Michael Spence, a 2001 Nobel laureate for economics, tried to answer the question of whether a bailout will work in an October 6 essay in Forbes. He concludes:

“If the due diligence was done well, market prices (including housing prices) will, over time, return to something like the intrinsic values, at which point the government will be inclined to sell the assets/mortgages at a measured pace. Will this work? It could. No one knows for sure. But $700 billion is not enough additional capital. The bailout will, therefore, stand or fall on whether it succeeds in causing private capital to return to the sector.”

In a Pajama Media essay on November 21, Dan Mitchell takes on the Keynesians and argues it is a myth that government spending ‘stimulates’ the economy. He explains:

“The people who lend the money to government generally are not the same people who get money in their pockets because of the new spending or tax rebates, but that’s not important. The Keynesian theory is based on the notion that there will be an increase in overall spending power, yet that clearly is not the case. Some advocates of this theory get a bit more creative and say that Keynesianism works because it increases consumer spending rather than the money sitting idle. But money that is unspent by consumers does not sit idle. It winds up in the banking system someplace and is used to finance investment spending. So-called stimulus programs, at best, shift how national income is used so that more gets consumed rather than invested, but at noted earlier, there is no increase in overall economic output.”

Mitchell also writes, “The real-world evidence also confirms that Keynesianism is a failure. Indeed, it was a failure even before Keynes published The General Theory in the mid-1930s.”

Arnold Kling, an adjunct scholar at Cato and a former economist at the Federal Reserve Board writes in the American Enterprise Institute’s “The American:

“Main Street remains suspicious of government plans to buy distressed mortgage assets. Leading politicians and newspaper editorials are struggling to explain how the financial bailout will help Main Street. They see that the challenge is to get the American people to come around.
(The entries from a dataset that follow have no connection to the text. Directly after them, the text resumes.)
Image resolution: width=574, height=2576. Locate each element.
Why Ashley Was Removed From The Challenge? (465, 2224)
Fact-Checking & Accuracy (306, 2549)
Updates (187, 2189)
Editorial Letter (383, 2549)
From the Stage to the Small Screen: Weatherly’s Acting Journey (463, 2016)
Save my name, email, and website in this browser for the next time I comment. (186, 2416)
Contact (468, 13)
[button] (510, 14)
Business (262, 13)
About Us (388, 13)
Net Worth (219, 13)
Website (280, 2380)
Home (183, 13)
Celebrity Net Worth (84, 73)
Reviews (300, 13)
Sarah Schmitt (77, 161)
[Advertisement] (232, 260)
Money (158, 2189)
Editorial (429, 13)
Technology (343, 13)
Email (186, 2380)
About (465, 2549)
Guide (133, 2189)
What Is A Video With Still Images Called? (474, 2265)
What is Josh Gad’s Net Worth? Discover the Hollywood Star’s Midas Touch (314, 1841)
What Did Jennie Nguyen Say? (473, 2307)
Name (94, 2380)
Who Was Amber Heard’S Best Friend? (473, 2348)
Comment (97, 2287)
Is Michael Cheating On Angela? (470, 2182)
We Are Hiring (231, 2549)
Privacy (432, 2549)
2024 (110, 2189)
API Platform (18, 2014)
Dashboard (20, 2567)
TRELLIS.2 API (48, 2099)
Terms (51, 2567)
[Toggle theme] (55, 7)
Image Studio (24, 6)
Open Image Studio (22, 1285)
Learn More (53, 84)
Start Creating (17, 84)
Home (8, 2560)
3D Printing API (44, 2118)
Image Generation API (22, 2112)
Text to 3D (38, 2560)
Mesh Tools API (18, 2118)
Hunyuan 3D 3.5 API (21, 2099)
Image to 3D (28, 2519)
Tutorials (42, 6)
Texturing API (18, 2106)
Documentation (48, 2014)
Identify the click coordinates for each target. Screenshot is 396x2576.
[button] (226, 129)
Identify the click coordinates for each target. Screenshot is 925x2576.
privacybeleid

“In fact, it is the elites who are badly misguided. The reality is that the Paulson plan is nothing more than a government assistance package for a declining industry. It has been embraced eagerly by Democratic politicians who welcome the enhanced power they will enjoy as a result of merging Big Finance with Big Government.

“The American people are being given two reasons to support the bailout, namely, that it is needed to prevent another Great Depression and that it will actually earn a profit for taxpayers. Both rationales are suspect.”

It seems appropriate to close with the following comment by Anna Schwartz during an interview in the Wall Street Journal. Ms. Schwartz is the co-author with Milton Friedman of “A Monetary History of the United States" (1963). It is considered by many to be "the definitive account of how misguided monetary policy turned the stock-market crash of 1929 into the Great Depression."

"(F)irms that made wrong decisions should fail . . . You shouldn't rescue them. And once that's established as a principle, I think the market recognizes that it makes sense. Everything works much better when wrong decisions are punished and good decisions make you rich. (The trouble is) that's not the way the world has been going in recent years."

UPDATE (12/9/08) Title renumbered to "VI" since "V" was posted October 9, 2008.